■ Stored data
○ ○ ○ ○ ○ ○ ○

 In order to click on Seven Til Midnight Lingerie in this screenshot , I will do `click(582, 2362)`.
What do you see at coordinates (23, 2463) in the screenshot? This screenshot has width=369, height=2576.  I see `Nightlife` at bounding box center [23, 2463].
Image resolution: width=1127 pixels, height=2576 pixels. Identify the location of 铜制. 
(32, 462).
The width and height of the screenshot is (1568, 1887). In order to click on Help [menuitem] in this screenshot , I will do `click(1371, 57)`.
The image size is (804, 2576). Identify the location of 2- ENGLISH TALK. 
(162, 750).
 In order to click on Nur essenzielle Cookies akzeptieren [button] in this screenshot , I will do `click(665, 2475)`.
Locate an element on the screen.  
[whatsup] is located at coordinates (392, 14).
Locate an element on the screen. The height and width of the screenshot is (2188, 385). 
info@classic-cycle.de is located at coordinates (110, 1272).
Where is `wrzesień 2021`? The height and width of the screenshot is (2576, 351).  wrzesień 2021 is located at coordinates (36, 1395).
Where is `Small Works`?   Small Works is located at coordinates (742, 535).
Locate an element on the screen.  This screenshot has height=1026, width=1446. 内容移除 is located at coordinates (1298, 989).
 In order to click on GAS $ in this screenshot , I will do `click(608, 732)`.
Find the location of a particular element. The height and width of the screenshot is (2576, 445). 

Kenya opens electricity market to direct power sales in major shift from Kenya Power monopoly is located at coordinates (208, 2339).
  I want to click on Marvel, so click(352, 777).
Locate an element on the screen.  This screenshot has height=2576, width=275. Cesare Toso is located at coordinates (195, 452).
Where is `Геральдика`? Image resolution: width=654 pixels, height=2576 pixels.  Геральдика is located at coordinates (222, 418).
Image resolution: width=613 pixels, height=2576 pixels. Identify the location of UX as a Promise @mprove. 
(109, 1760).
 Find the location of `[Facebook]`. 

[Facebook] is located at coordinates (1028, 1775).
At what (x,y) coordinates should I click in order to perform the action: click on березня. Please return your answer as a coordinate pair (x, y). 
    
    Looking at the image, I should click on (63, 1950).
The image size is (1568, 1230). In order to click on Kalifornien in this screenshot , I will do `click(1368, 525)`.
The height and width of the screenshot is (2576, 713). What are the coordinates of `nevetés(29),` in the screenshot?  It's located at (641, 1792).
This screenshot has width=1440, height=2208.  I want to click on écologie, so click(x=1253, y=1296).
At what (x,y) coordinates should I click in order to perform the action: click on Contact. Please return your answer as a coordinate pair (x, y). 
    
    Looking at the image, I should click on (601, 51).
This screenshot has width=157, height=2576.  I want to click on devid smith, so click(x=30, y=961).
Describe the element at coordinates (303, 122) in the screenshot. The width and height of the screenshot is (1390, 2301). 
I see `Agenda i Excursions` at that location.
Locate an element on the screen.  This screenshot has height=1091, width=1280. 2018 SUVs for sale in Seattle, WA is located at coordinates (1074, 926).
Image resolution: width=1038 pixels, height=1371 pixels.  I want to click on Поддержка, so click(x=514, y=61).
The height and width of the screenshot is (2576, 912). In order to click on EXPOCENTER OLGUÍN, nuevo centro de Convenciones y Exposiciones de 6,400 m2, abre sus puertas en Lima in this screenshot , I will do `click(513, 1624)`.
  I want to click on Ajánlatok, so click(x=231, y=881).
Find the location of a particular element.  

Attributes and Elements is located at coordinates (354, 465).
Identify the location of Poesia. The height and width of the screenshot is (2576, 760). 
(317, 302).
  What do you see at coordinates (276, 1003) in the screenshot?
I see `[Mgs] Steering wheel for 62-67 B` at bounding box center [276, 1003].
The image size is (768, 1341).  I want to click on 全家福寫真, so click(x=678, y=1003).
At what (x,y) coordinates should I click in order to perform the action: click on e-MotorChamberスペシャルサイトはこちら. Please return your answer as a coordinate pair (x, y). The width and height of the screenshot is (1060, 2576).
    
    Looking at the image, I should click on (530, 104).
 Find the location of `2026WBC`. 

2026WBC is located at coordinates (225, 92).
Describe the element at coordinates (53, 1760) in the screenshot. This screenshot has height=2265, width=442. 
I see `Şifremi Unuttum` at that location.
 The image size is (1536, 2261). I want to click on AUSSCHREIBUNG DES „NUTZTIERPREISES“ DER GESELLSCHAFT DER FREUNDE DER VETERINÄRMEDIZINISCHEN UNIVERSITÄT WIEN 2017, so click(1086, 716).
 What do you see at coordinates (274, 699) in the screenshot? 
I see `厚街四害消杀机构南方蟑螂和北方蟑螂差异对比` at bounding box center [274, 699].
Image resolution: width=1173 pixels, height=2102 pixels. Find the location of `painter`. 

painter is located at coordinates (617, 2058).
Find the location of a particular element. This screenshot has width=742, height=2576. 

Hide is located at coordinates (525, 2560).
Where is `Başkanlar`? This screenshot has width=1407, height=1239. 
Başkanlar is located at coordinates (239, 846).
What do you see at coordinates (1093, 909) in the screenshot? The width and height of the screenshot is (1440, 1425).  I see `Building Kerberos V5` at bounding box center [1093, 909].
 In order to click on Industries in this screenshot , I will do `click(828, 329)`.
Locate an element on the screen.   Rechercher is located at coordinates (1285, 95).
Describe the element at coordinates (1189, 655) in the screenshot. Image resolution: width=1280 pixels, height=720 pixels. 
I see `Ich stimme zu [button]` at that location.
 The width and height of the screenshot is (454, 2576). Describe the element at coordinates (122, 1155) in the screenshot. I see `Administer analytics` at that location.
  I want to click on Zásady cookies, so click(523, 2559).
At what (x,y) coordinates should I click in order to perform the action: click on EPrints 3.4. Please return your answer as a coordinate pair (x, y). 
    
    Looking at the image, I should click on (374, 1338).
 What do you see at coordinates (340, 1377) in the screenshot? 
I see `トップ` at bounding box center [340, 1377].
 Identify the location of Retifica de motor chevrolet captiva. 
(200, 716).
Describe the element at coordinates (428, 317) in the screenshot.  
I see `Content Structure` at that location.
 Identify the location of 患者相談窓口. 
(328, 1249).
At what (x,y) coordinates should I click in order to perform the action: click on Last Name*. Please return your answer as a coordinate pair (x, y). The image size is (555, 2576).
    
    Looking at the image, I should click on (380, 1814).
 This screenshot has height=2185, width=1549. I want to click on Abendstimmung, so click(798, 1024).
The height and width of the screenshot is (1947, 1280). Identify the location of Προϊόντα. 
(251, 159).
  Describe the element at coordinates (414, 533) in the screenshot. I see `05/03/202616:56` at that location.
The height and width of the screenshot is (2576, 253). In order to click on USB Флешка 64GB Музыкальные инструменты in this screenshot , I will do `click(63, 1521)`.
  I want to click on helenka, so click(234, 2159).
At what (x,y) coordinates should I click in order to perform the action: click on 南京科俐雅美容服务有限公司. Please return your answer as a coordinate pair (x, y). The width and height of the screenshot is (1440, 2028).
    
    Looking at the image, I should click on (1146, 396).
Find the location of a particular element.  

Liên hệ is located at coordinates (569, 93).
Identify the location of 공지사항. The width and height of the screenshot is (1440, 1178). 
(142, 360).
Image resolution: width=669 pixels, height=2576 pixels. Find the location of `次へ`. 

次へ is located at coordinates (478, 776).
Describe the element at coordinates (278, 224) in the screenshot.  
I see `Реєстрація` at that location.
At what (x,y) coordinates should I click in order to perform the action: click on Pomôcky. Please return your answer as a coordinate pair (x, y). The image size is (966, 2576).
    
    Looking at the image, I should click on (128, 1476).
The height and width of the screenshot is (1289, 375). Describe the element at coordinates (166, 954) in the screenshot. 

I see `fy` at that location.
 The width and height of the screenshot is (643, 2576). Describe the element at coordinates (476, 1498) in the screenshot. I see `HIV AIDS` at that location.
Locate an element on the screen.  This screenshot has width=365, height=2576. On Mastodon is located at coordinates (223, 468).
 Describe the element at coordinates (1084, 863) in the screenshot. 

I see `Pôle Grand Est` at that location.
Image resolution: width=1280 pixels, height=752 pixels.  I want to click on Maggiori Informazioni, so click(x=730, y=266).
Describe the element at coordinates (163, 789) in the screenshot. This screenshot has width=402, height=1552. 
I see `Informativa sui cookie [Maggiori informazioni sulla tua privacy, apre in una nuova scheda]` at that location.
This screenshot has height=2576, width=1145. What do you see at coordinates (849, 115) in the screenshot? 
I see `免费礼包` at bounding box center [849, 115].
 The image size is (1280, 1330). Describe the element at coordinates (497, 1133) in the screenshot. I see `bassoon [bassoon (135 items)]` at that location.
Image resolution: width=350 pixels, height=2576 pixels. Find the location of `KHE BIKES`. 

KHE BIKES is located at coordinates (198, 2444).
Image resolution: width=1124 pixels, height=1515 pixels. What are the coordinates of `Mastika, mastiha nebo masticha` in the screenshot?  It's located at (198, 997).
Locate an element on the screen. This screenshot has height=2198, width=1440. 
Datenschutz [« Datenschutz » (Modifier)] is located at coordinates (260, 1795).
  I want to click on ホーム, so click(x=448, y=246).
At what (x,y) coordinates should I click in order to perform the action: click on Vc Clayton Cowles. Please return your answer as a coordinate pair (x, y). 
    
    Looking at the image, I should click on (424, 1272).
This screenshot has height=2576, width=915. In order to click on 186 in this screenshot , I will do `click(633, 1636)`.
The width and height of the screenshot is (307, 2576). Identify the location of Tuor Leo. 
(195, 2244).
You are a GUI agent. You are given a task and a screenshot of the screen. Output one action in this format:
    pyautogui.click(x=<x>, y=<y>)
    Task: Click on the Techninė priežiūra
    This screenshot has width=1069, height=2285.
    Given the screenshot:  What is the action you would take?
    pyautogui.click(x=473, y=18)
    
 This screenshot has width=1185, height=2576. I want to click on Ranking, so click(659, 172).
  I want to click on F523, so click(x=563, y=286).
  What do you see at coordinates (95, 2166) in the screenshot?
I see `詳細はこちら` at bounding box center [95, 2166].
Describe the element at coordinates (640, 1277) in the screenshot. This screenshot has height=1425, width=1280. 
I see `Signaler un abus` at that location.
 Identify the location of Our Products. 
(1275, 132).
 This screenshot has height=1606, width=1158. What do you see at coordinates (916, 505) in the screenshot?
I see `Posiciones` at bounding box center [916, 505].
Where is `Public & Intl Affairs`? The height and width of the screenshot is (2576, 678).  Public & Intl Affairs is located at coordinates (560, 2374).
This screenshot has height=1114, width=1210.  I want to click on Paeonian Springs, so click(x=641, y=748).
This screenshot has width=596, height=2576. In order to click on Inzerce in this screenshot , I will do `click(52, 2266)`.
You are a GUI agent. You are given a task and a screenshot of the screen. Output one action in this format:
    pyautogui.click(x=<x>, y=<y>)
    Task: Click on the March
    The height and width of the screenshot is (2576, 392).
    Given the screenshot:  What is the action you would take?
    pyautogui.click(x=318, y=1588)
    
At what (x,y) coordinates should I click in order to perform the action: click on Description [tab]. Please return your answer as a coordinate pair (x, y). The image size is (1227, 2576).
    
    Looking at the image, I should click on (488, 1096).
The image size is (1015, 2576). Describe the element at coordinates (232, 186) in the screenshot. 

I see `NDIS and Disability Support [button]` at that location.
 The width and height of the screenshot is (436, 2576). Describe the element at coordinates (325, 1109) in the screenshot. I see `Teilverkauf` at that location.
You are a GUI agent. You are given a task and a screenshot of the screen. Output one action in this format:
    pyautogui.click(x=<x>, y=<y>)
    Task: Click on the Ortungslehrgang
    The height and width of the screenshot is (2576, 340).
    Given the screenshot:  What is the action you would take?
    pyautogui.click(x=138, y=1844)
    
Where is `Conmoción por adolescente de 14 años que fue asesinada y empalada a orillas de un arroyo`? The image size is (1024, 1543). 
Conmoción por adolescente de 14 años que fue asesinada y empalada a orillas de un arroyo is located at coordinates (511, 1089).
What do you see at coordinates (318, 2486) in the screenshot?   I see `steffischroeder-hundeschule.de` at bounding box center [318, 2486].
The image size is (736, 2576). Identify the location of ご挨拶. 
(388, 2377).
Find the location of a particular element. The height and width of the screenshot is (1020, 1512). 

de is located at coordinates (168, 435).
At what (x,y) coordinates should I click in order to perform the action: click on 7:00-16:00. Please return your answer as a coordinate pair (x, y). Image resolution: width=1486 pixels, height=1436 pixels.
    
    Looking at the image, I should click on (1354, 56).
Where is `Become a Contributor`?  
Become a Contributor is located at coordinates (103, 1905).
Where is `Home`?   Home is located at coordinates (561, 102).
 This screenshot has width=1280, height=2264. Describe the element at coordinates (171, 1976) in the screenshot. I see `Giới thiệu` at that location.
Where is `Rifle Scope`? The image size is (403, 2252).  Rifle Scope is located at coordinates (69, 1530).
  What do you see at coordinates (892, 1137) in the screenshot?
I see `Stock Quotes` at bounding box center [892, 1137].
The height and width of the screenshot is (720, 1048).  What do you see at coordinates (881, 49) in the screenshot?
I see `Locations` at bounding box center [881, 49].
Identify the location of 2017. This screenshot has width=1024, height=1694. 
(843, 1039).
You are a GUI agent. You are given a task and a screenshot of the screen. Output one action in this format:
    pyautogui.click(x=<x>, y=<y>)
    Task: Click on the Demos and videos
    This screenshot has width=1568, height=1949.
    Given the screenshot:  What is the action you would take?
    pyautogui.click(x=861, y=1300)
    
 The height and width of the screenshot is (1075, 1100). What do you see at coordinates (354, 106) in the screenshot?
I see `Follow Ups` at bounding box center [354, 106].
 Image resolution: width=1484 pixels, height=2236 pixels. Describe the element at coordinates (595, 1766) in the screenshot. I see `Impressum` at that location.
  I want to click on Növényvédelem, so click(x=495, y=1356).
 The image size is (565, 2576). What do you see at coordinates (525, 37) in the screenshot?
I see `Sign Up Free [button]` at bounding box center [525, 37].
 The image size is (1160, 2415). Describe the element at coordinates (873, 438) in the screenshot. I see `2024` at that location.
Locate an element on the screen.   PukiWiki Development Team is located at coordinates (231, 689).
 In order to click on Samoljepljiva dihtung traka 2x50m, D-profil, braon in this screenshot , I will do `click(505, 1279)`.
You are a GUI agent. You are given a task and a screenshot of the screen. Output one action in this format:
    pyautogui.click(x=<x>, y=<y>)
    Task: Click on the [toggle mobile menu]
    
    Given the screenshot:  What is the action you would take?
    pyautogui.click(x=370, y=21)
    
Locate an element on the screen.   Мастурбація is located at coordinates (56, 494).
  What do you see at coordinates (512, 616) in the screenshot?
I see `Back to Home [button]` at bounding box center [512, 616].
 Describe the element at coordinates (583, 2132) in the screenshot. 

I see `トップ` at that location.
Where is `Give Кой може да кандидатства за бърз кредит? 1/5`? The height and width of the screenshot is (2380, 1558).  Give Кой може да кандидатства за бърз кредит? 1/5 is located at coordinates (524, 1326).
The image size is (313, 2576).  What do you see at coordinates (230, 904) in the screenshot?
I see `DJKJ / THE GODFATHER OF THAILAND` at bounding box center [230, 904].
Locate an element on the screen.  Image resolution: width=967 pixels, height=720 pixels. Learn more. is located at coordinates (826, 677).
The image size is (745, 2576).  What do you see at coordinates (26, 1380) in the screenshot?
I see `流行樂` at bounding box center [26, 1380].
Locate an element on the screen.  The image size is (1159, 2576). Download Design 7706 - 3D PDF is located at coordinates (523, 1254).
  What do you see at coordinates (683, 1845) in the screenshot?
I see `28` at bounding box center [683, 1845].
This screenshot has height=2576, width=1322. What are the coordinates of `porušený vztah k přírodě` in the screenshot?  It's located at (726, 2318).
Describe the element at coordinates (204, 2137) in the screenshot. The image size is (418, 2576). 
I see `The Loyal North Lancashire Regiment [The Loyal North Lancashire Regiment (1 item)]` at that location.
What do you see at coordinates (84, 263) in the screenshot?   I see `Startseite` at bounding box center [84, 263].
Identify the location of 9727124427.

○ ○ ○ ○ ○ ○ ○

■ Written task
Write out word for word everything from the line that contains "The height and width of the screenshot is (1947, 1280)." down to the line that contains "次へ is located at coordinates (478, 776).", including both of those lines.

■ Solution for this problem
The height and width of the screenshot is (1947, 1280). Identify the location of Προϊόντα. 
(251, 159).
  Describe the element at coordinates (414, 533) in the screenshot. I see `05/03/202616:56` at that location.
The height and width of the screenshot is (2576, 253). In order to click on USB Флешка 64GB Музыкальные инструменты in this screenshot , I will do `click(63, 1521)`.
  I want to click on helenka, so click(234, 2159).
At what (x,y) coordinates should I click in order to perform the action: click on 南京科俐雅美容服务有限公司. Please return your answer as a coordinate pair (x, y). The width and height of the screenshot is (1440, 2028).
    
    Looking at the image, I should click on (1146, 396).
Find the location of a particular element.  

Liên hệ is located at coordinates (569, 93).
Identify the location of 공지사항. The width and height of the screenshot is (1440, 1178). 
(142, 360).
Image resolution: width=669 pixels, height=2576 pixels. Find the location of `次へ`. 

次へ is located at coordinates (478, 776).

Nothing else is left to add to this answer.